The actress, who got her start on The Bold and the Beautiful before joining the cast of Boy Meets World as Rachel in 1998, has since left Hollywood in favor of a career in pornography. That journey — which she chronicles in her upcoming book Rated X: How Porn Liberated Me From Hollywood, out Sept. 6 — was one of taking back control of her sexuality.
“I was always looked at, in my view, as the more provocative one — people were fascinated by my long legs, and that I’m so tall and I have fiery red hair and, and it was like it almost made that OK,” Ward says of her experiences on TV sets, noting that some of what she experienced would not be “acceptable” today. “People would come up and like pat you on the ass or like give you a little pinch or say, ‘Oh, look how hot you are. Look at your tits.'”
What was particularly challenging, Ward shares, was that she was expected to be “a sexualized being” for other people, but wasn’t expected to actually enjoy her sexuality. She was told to be virginal and chaste, but also appeal to male viewers.
“If I was on a show, like Boy Meets World, I could be sexy. I could wear a sheet with little feathers on it in nude pictures that I had for my boyfriend — that’s fine,” she says, of a plot point from an episode of the ABC sitcom, in which her character’s friends share a risqué photo of her as a prank. “If I ever wore anything like that, or did anything suggestive like that in real life, Disney and producers and Hollywood would’ve come down on me. Especially the producer, Michael Jacobs — he was very adamant about me being chaste and the good girl.”

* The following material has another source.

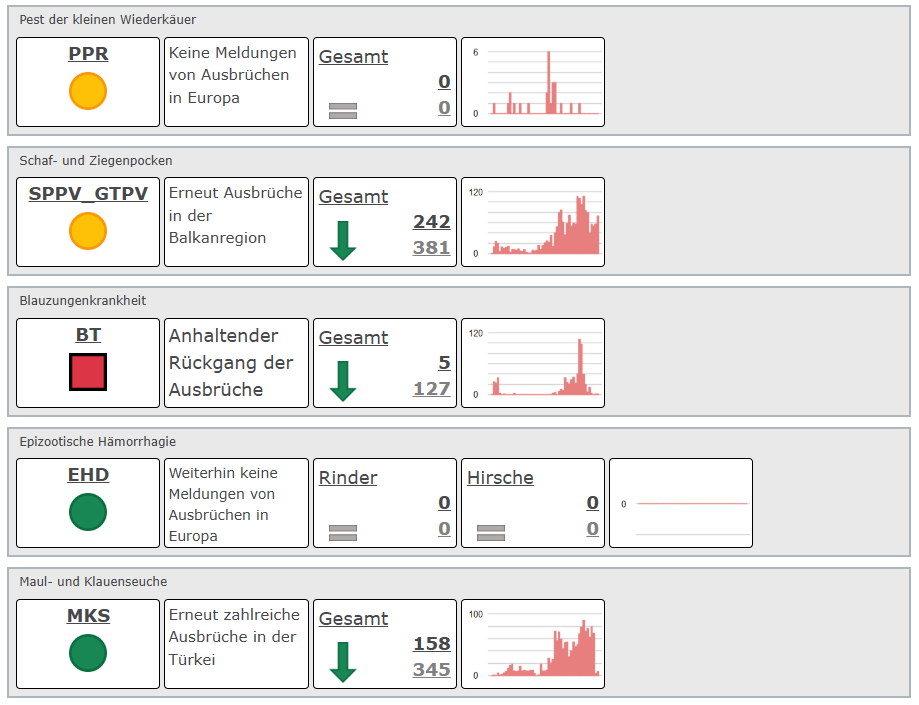Click the Gesamt link in Maul- und Klauenseuche
This screenshot has width=919, height=705.
tap(353, 619)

At the time, Ward says stars like Britney Spears and Jessica Simpson were some of Hollywood’s biggest sex symbols, but they also were known for their virginity.
“It was just very confusing. It hindered my sexual exploration and finding out who I was for a very long time,” she shares.

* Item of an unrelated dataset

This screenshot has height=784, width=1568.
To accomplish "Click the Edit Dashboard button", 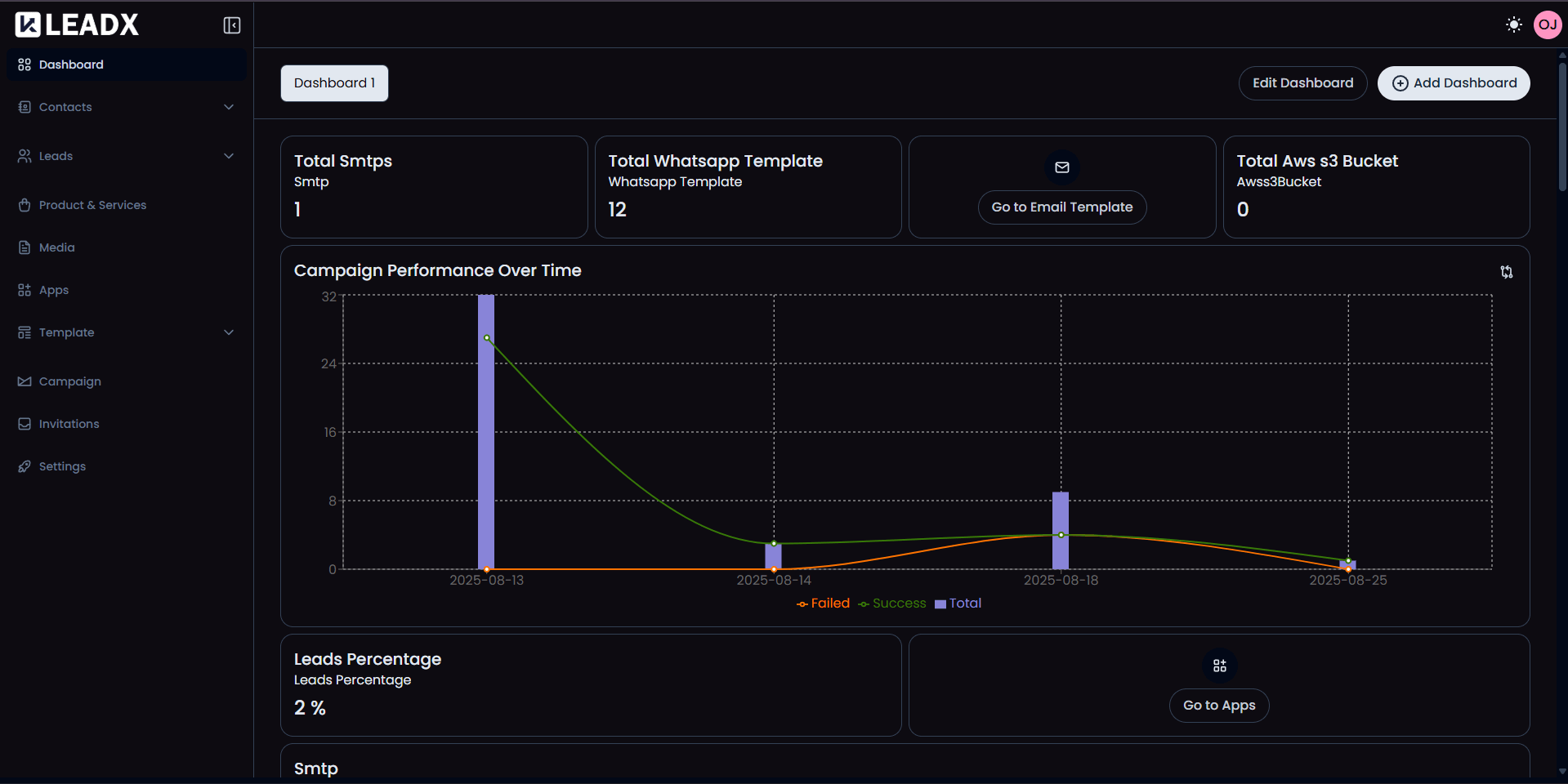I will click(x=1302, y=83).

Ward says she began exploring adult entertainment after she married her husband Terry Baxter in 2006. She became the number one adult creator on Patreon shortly after launching her account, and a year and a half later, got into professional porn productions. Baxter, she says, was “super supportive” of her decision to embrace her sexuality.
“Our sex life is way better now,” she explains. “I mean, it was always good and, and intimate and you know, like a marriage should be. But I think now that I’m really open with myself and I can try new things and I’m not holding back or anything — I think that’s really sexy.”
As a porn performer, Ward shares that she feels less pressure about aging than she did while working in mainstream Hollywood.
“That was a scary prospect back in the early 2000s, to think, ‘Oh my God, you’re done. You’re going to be done very soon.’ So it was also kind of like a race, but men could stay around forever, which was, and they did. And they still do,” she says.
“Hollywood is very hard on aging but I have felt less of that stigma in porn,” she says. Though she was once told that “nobody wants to see you sexy unless you’re 25,” she found that not to be the case at all.
“Interestingly enough, the audience doesn’t feel that way so much,” she explains. “I had more fans coming along as I’ve been older and been sexual…I was told nobody would come along and now I’ve had major success with it. So that was bulls*** that they were feeding. I think it’s just all part of this Hollywood machine — they want to keep you in a certain place at a certain time.”
Ward wants people to know that it’s OK to take control of their life, no matter where they started from.
“It’s scary to forge your own path, but it’s the only way that you’re going to be happy. It doesn’t have to be porn. That’s my more scandalous side,” she says. “I didn’t just switch overnight. It’s about making conscious efforts and decisions over time to get to a place that you want to be, embracing your truth. I want people to embrace their truth and just live how they want to live and be who they want to be. People are attracted to that.”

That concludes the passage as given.